While the Ebola outbreak raged through Sierra Leone, Liberia, and Guinea in the summer of 2014, public life ground to a halt. The danger of congregating in groups meant that public institutions, like schools, shut down. But the months of sickness and segregation left a legacy for girls that’s only now starting to be felt: teenage pregnancy spiked, and some of the girls are now being victimized by the government’s education policies.
Data on teenage pregnancy in West Africa is difficult to obtain, especially as it’s often stigmatized and underreported. But Plan International, a children’s charity, said back in 2014 that teenage pregnancy rates in West Africa—already among some of the world’s highest—were on the rise. They pointed to enforced inactivity and lack of oversight: girls forced to stay out of school due to Ebola “become more vulnerable to sexual exploitation, sexual assault and rape.”
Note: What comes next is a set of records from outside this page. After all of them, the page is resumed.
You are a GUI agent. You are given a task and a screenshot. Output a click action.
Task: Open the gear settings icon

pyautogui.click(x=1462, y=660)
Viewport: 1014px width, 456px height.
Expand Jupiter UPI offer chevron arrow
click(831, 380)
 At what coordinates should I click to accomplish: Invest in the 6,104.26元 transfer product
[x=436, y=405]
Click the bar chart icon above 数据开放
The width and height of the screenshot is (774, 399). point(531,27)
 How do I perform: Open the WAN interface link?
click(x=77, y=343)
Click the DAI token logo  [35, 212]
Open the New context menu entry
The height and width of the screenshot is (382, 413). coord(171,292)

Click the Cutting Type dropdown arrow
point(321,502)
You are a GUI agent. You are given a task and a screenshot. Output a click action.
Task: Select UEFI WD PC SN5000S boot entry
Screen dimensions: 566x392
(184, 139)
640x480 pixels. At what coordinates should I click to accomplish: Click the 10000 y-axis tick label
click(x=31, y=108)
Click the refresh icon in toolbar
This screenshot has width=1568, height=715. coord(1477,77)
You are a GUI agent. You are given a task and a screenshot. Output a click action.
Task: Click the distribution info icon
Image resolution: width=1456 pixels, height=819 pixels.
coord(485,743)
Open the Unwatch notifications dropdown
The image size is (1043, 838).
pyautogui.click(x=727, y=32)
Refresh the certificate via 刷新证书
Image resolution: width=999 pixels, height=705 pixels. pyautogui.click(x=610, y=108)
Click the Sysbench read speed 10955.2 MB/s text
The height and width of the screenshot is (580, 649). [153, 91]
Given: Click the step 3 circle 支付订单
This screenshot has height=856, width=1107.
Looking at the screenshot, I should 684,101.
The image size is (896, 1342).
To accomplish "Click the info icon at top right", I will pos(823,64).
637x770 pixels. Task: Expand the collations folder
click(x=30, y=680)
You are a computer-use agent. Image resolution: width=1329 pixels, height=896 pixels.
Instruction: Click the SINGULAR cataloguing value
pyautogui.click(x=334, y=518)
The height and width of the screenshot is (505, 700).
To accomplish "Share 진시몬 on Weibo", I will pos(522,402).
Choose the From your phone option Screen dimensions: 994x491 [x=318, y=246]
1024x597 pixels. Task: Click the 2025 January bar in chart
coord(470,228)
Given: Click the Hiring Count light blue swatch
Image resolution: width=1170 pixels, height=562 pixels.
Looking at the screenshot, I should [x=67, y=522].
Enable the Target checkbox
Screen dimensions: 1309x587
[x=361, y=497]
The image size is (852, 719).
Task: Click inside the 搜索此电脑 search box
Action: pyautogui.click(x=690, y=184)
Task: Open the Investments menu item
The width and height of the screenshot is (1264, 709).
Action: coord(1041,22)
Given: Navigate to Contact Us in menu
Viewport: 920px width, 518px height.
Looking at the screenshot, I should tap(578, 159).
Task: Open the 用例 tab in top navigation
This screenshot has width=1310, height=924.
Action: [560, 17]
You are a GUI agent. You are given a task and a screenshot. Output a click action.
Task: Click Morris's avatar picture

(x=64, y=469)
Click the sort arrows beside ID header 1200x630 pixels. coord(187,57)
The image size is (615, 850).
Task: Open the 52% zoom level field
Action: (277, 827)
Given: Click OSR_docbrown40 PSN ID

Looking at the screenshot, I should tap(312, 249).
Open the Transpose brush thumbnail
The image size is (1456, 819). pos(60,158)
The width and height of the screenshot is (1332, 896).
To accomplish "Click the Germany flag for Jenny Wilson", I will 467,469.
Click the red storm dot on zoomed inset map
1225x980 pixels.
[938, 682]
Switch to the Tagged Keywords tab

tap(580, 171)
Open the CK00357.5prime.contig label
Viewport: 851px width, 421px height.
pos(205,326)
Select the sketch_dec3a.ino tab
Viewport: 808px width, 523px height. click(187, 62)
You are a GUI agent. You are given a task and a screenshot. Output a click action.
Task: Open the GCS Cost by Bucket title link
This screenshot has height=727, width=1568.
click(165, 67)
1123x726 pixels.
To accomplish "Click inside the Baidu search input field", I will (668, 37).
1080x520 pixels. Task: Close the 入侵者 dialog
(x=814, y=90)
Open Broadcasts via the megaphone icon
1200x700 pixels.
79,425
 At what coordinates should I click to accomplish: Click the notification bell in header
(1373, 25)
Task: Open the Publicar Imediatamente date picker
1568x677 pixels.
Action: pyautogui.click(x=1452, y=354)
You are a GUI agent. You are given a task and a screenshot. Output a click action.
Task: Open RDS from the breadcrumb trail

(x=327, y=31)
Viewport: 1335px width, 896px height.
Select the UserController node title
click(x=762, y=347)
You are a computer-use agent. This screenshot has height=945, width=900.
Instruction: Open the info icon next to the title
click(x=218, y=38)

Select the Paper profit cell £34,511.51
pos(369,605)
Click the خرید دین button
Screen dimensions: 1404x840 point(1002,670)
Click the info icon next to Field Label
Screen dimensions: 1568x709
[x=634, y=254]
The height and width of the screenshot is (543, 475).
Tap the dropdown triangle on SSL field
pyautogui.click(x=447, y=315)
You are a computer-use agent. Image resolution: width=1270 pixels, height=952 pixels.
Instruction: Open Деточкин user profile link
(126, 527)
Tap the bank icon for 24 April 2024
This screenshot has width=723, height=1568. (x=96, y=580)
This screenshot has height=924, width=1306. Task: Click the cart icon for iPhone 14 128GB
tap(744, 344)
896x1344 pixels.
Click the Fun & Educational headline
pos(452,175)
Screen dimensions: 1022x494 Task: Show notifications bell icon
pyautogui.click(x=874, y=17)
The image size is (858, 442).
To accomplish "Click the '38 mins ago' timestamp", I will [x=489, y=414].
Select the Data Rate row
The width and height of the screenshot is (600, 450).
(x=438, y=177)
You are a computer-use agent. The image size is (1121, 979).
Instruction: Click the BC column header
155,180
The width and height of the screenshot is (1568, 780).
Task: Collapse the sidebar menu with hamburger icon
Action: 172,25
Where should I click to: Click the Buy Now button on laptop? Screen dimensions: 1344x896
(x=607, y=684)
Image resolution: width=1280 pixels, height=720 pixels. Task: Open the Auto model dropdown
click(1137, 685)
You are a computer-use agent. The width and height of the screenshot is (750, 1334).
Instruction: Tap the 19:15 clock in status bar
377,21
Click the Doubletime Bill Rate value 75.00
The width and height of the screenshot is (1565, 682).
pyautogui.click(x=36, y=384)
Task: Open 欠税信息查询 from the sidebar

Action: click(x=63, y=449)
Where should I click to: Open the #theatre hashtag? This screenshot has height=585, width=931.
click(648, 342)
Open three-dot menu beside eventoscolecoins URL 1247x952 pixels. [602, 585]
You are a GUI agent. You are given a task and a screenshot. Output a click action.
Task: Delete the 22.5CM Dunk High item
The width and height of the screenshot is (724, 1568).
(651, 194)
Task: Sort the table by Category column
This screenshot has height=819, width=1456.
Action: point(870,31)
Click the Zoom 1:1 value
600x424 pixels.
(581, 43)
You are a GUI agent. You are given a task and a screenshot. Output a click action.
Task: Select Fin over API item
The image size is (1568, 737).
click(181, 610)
That grim story is now playing out. A study by the United Nations Development Programme said that in Sierra Leone teenage pregnancy increased by 65% due to the socioeconomic condition imposed by Ebola. A survey of 1,100 girls and boys, also in Sierra Leone, by Save the Children in June 2015 found that most girls interviewed thought teenage pregnancy was rising, and 10% said more girls were being forced to sell sex due to loss of family, and with it, financial security. Fear of sexual assault was common, and the children told stories of girls attacked and raped, even in Ebola-quarantined households.
Teen pregnancy rates were already high. In 2013, 28% of all girls aged 15-19 were already pregnant or had children, according to government data. Sierra Leone sees few rape convictions but violence against women is “commonplace,” UNDP said.